Adam Resurrected is a bizarre, hypnotic tragedy about one German-Jewish circus performer, Adam Stein (Jeff Goldblum), in the years immediately following the Holocaust.
Essentially a character piece, we meet Adam one day in 1960s Tel Aviv when he is - apparently not for the first time - sent to an insane asylum for Holocaust survivors. He is charismatic, loopy and flamboyant - so, basically just Jeff Goldblum. And everyone loves him - the patients, the wry head psychiatrist (Derek Jacobi), the sexy nurse (Ayelet Zurer) and (as always) the PPCC. During this introductory sequence, we get scratchy, black and white flashbacks to pre-war days when Adam was even more Jeff Goldblumy - we learn of his zany cabaret-vaudeville standup routines, his adoring family, and, ominously, his almost magic(al) realist ability to read the mind of one near-suicidal young German, Klein (Willem Dafoe). We should pause here to note that Jeff Goldblum doing his schtick can be very loopy indeed, and his German-Yiddish-English "Ja-haaa!" jokes were genuinely very funny. Ja, ja, ja!
Adam swiftly falls apart, figuratively and literally, when he meets a mysterious patient at the institute - a young boy (Tudor Rapiteanu) who is convinced he is a dog. This sends Adam reeling back into his own private hell, and we relive his trauma of being taken to the concentration camp, re-meeting Klein - now a Nazi Commandant - and being forced to live as Klein's dog while his family suffers in the camp.
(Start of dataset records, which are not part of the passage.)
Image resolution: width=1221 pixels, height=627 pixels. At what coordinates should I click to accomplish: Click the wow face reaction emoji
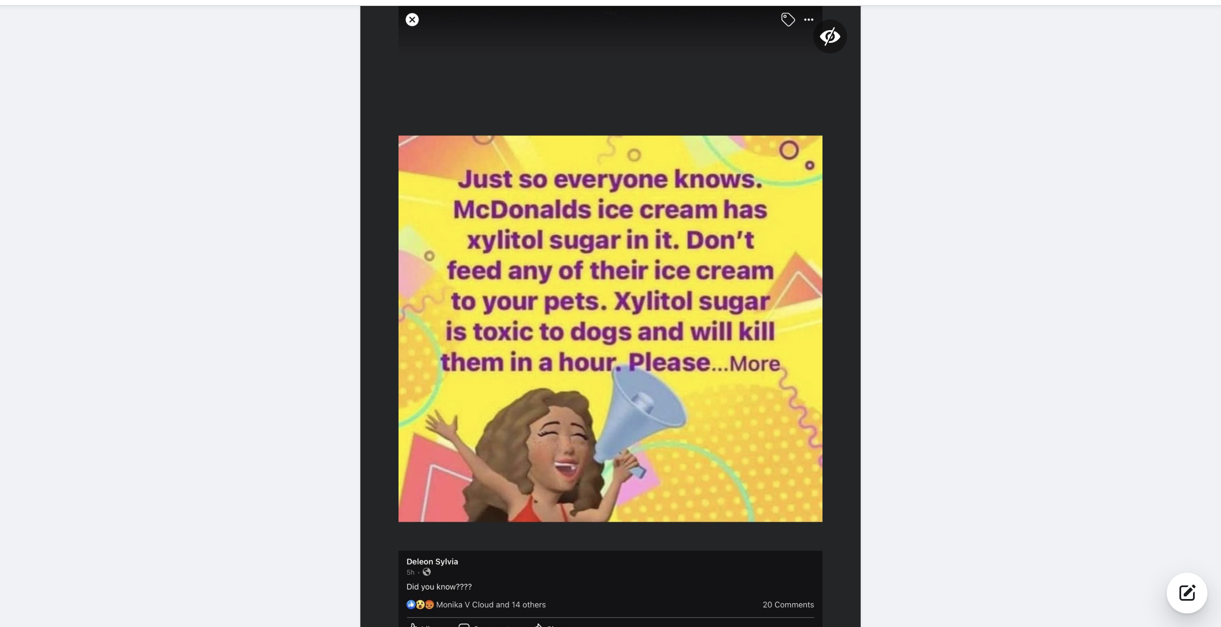coord(420,605)
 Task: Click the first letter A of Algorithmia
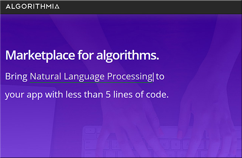8,6
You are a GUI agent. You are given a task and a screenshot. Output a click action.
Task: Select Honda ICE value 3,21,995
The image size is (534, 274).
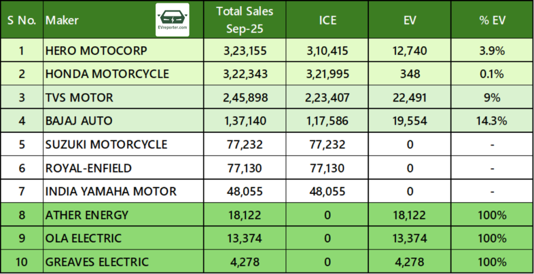click(x=328, y=74)
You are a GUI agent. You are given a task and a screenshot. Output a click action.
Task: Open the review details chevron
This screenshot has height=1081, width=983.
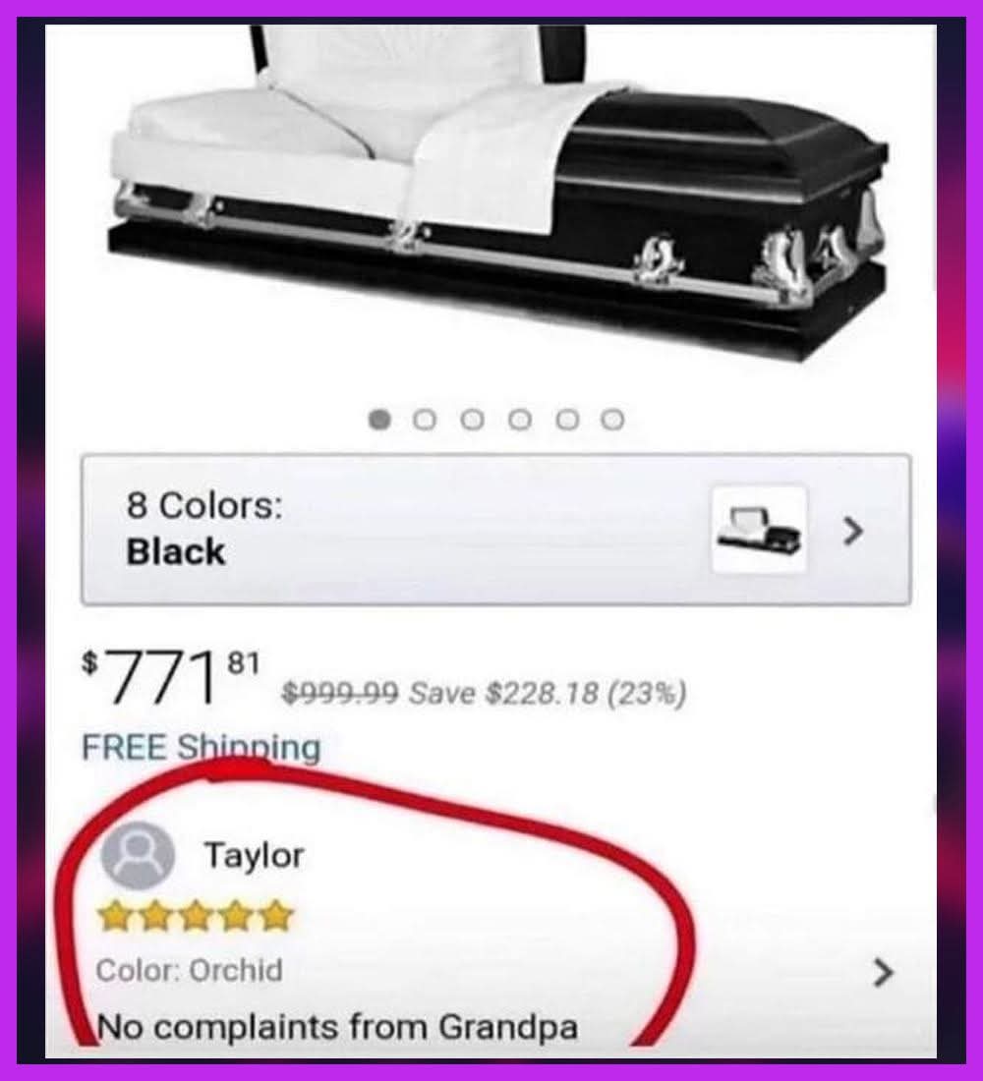pos(883,973)
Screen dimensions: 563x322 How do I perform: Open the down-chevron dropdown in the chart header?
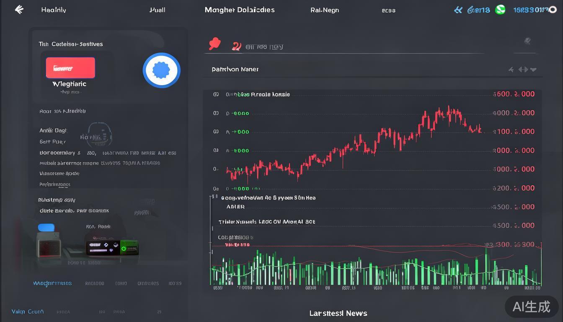click(533, 70)
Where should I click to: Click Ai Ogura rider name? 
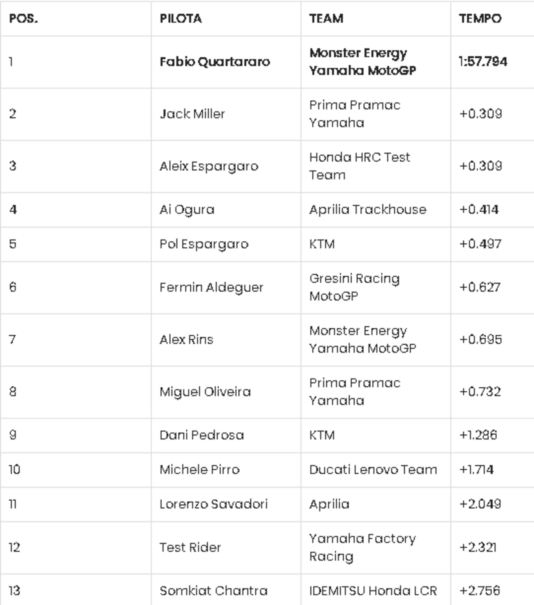187,210
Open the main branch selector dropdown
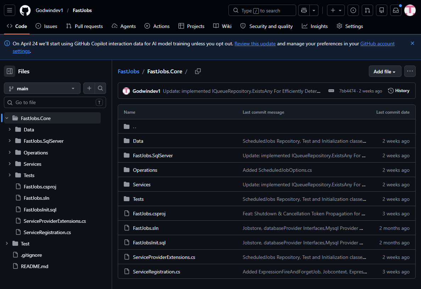The height and width of the screenshot is (289, 421). click(x=42, y=88)
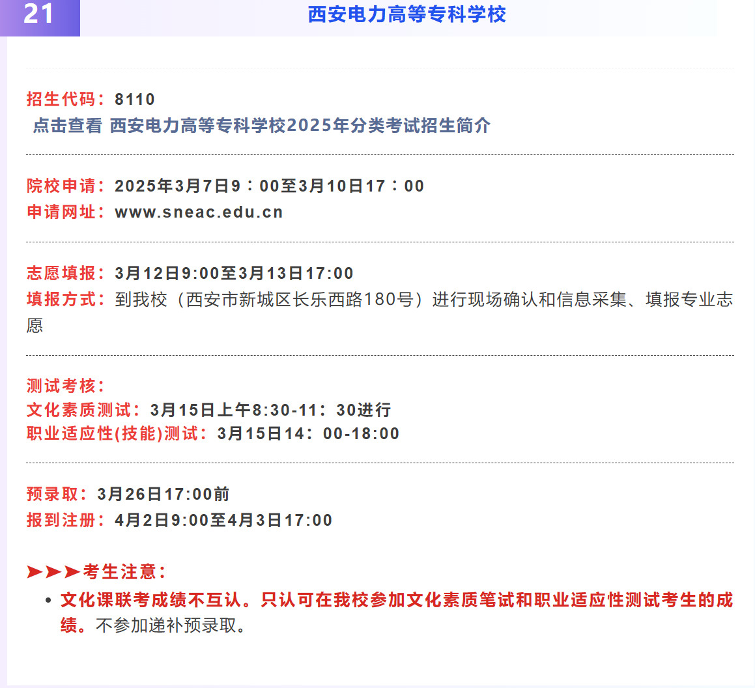Screen dimensions: 755x688
Task: Click the 院校申请 label
Action: [x=61, y=186]
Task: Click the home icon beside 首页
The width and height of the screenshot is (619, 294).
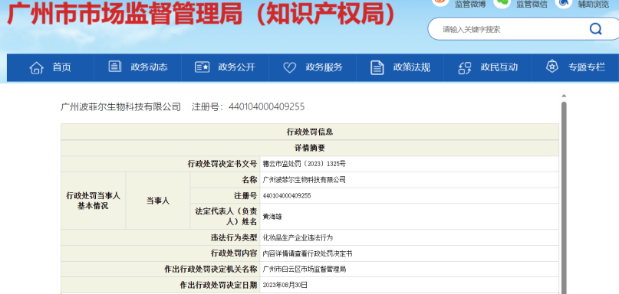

Here, both Adam and the filmmaking go off the rails - drunken ranting (and drunken camera angles), extreme close-ups and the previously whimsical imagery turning nightmarish. Think Pan's Labyrinth for the same mix of surrealism, magic(al) realism, fantasy and horror. The restoration, or titular "resurrection", of Adam takes the form of healing the boy who thinks he is a dog, whom he names David ("King of the Jews! Descendant of Adam!"). A number of Biblical allusions follow, as well as expected "weeping clown" archetypes.
This film really surprised us. First, because the reviews for it had been so lukewarm (the New York Times called it "flat"!). We were expecting something earnest but dull. Instead, we got something screwy and challenging and, often, gut-wrenching. Second, this is a Holocaust Movie that still manages to remain a Jeff Goldblum Movie - that is, the weird, highly potent charisma that Jeff Goldblum seems to chug out from his pores isn't stifled for this very serious topic, but is instead channeled in an ingenious and powerful way. We were very skeptical of him playing straight and serious - he's never really been a heavy; his performances seem to subsist entirely on bubbles and glitter and airy good humor (the Guardian once called him the "Buddha of Hollywood", likening him to a "unicorn"!). We were even skeptical of his German accent. So it was a real shock to see how entirely believable, and yet entirely himself, he was. It was brilliant casting and a brilliant performance: using that very same jester quality which is Goldblum's brand to flesh out the character of Adam Stein. And the characterization was so varied, with rich highs and devastating lows. It was powerful in ways we weren't expecting at all. Did we mention we had to take a breather about halfway through? Our heart was taking a pounding.
It's not a perfect film - we didn't agree with some of its choices, and especially found Klein uninspiring (despite Willem Dafoe's best efforts to infuse Klein with his own kind of nightmarish instability) - but it is an adventurous and imaginative one.